Under the variables tab, copy the value of TERMINUS_AUTH_TOKEN. You’ll need to supply this as a header for all requests to the endpoint.

On the TRMNL side, create a new instance of the Screenshot plugin. Put the domain of your Railway service as the website, and for headers add:

Authorization=Bearer 

If you want, you can also add–on the same line and joined with &:

X-Project-ID=

Or another filter. As discussed above, the options are: X-Project-ID, X-Environment-ID, X-Service-ID and X-Logs-Environment-ID

Save your plugin config. Then, on the right hand side, you can use “Force Refresh” to get a preview (if it doesn’t work or look how you expect, you can debug with the service logs), and set the refresh interval.

If you have not specified either X-Logs-Environment-ID or TERMINUS_LOGS_ENV_ID, no logs will display.
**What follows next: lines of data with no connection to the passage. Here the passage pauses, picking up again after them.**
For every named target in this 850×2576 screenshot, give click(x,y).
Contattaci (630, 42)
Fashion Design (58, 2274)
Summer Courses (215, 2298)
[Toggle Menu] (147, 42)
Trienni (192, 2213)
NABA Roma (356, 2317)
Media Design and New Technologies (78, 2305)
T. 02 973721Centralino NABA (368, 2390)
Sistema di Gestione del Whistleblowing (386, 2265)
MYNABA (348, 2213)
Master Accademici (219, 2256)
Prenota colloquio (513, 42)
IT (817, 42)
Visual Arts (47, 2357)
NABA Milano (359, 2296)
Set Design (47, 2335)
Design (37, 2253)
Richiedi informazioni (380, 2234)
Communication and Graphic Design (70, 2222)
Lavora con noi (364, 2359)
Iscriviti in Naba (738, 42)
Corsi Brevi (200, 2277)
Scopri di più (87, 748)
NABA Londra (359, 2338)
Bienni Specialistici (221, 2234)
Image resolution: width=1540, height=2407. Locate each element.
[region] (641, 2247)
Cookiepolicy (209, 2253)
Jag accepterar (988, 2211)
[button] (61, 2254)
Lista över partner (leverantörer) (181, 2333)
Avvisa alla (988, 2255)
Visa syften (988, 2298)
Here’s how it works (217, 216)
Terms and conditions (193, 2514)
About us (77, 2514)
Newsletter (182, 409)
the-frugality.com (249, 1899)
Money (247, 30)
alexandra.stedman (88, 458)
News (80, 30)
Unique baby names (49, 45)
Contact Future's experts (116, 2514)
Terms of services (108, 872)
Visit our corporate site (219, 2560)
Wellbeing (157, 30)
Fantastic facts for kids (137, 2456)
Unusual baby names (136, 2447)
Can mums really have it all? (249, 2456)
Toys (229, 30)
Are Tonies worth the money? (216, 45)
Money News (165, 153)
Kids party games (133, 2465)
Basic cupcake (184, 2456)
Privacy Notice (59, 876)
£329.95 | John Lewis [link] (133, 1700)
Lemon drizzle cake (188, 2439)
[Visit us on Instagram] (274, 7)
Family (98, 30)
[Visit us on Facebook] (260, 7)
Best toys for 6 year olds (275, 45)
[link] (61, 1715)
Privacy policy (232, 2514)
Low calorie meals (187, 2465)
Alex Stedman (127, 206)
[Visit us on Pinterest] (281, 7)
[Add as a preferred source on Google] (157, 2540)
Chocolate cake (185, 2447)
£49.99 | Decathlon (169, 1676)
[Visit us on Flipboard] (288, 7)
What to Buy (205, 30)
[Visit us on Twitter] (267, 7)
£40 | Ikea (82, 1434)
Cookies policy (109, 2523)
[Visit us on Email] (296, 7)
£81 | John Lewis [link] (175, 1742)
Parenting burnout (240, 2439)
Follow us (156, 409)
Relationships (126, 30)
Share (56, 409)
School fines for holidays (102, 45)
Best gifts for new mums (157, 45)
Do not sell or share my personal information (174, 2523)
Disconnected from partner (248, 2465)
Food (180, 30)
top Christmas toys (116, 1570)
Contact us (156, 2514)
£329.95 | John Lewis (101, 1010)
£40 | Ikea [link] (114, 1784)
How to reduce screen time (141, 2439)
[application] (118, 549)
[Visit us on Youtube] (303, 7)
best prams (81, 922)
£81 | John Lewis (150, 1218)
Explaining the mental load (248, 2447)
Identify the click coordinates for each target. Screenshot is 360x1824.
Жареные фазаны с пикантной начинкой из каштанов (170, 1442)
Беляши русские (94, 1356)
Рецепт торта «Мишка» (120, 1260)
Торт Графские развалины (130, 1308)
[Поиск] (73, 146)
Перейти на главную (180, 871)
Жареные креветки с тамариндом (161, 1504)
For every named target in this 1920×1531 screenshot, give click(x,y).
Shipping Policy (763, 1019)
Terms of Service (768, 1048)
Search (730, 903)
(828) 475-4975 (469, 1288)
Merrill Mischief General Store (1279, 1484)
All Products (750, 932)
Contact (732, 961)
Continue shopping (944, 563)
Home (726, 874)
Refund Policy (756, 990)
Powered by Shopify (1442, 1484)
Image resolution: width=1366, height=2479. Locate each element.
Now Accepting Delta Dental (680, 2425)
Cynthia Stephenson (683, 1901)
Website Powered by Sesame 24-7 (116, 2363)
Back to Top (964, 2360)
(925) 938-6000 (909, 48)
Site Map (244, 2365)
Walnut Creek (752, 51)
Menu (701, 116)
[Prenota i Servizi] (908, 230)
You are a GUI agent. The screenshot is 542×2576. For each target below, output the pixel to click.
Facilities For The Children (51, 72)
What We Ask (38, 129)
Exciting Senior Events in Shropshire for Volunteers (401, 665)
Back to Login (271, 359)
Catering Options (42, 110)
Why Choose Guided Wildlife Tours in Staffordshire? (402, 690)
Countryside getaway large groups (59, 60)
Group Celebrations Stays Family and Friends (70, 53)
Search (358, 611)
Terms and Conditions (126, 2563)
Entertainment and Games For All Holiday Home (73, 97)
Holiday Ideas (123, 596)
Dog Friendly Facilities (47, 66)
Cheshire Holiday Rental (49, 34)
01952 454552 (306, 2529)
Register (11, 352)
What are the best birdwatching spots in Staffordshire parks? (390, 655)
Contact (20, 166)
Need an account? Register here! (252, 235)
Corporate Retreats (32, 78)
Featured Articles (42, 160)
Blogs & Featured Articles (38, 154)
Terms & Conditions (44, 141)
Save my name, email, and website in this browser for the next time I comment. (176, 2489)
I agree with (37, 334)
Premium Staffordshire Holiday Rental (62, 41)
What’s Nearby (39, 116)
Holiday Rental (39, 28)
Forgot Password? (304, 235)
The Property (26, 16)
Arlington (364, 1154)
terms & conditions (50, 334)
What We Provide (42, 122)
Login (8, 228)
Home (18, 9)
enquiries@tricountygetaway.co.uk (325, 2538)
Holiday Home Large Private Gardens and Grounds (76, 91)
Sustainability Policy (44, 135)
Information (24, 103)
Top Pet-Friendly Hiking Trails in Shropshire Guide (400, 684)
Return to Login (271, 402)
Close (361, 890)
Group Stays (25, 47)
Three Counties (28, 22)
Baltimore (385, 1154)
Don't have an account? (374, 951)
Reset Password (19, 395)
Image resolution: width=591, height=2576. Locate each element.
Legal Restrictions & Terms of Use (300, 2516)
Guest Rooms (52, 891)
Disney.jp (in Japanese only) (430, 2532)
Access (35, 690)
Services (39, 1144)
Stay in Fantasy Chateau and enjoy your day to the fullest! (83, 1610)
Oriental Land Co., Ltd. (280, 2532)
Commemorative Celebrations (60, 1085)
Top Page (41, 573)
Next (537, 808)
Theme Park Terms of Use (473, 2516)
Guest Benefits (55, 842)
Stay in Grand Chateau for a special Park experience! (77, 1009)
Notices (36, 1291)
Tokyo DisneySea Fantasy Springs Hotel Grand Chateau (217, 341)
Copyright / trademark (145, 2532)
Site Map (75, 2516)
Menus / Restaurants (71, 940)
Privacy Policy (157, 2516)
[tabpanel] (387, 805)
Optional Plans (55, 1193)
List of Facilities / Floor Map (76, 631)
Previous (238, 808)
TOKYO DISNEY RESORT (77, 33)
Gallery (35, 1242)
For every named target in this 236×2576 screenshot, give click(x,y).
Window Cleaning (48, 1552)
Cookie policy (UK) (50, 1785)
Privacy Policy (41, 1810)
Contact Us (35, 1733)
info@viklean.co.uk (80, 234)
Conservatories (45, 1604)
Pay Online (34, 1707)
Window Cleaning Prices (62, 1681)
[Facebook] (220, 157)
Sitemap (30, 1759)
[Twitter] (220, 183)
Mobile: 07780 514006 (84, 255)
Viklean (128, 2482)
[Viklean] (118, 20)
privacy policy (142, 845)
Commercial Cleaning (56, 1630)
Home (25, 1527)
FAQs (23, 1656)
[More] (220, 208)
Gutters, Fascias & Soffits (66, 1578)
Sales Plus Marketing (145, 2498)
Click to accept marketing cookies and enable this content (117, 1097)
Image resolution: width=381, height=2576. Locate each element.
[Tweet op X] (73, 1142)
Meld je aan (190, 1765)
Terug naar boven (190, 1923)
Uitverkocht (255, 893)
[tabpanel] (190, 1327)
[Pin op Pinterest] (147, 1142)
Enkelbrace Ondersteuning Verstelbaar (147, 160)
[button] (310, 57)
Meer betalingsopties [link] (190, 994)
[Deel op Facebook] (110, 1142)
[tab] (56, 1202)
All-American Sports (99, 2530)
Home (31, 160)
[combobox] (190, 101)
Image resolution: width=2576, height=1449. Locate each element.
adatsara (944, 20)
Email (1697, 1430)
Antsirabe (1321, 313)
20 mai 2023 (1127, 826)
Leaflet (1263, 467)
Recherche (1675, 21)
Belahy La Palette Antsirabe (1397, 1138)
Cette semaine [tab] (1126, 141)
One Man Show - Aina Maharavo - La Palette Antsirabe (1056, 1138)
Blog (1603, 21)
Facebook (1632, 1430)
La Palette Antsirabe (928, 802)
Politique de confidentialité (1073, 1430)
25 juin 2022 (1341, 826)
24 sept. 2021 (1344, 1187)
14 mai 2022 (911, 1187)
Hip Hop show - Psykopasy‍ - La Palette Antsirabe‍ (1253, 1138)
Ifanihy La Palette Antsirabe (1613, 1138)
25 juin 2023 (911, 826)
Customizing logs processing

As mentioned above, the logs are filtered on a specific syntax and then a regex is used to extract a specific portion of the line. This is modifiable in two ways:

  1. Fork my github repo, modify the logs config, and use it to deploy your own service.
  2. Link your CLI to your service deployed by template, use railway ssh and modify the file with vi src/config/event-logs.js or your preferred editor.

Future additions

  1. Better support for teams, multiple workspaces, etc.– maybe with different endpoints?
  2. Show more extensive monitoring stats (CPU, memory, etc.) with little graphs and all
  3. TRMNL is soon to be supporting 2-bit graphics (four shades per pixel instead of 2!) and this means that the display can be made a little more informative by use of shading.
  4. More flexibility to specify log filtering and processing.